On se souvient de certaines représentations du gland comme traversant la manifestation ou le réel.
Le gland serait donc symboliquement représentatif de ce qui traverserait le voile de l’ignorance, ou autrement dit de ce qui permettrait de « Voir ».
Ce qui nous amène à certaines considérations à propos du passage de la représentation maternelle à la représentation paternelle du « regard ».
Certainement au départ, dans l’histoire de l’humanité, l’omniscience fantasmée est maternelle puis elle devient paternelle avec la révolution patrilinéaire.
Celui qui est investi de la toute-puissance voit.
La symbolique du soleil, « qui sait tout », « qui voit tout », est éloquente à ce titre-là et, d’autre part, nous retrouvons parfois dans un passé lointain ce glissement d’une représentation maternelle du soleil à une représentation paternelle.
On constate, en effet, un passage de la Toute-puissance maternelle subséquente à la fantasmatique de fusion mère-enfant, à la Toute-puissance paternelle coïncidant, quant à elle, à une fantasmatique phallique ou plus exactement narcissique-phallique.
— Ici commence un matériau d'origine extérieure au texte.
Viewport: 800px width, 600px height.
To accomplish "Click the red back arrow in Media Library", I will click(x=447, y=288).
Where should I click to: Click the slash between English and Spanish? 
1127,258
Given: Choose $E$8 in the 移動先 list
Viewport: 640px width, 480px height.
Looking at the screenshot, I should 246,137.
Donc le pouvoir de la vue glisse subrepticement de la toute-puissance maternelle fantasmée à la toute-puissance paternelle également fantasmée.
D’autre part la vue, conçue comme un rayon partant de l’œil pour embrasser le réel, c’est-à-dire comme un jaillissement centrifuge, est d’essence masculine et active et implique ce qui est retrouvé dans le voyeurisme, c’est-à-dire une volonté de « saisir » l’objet du regard.
Mais la vue peut aussi être conçue comme un phénomène passif et féminin au cours duquel le rayon lumineux part de l’objet pour atteindre la rétine.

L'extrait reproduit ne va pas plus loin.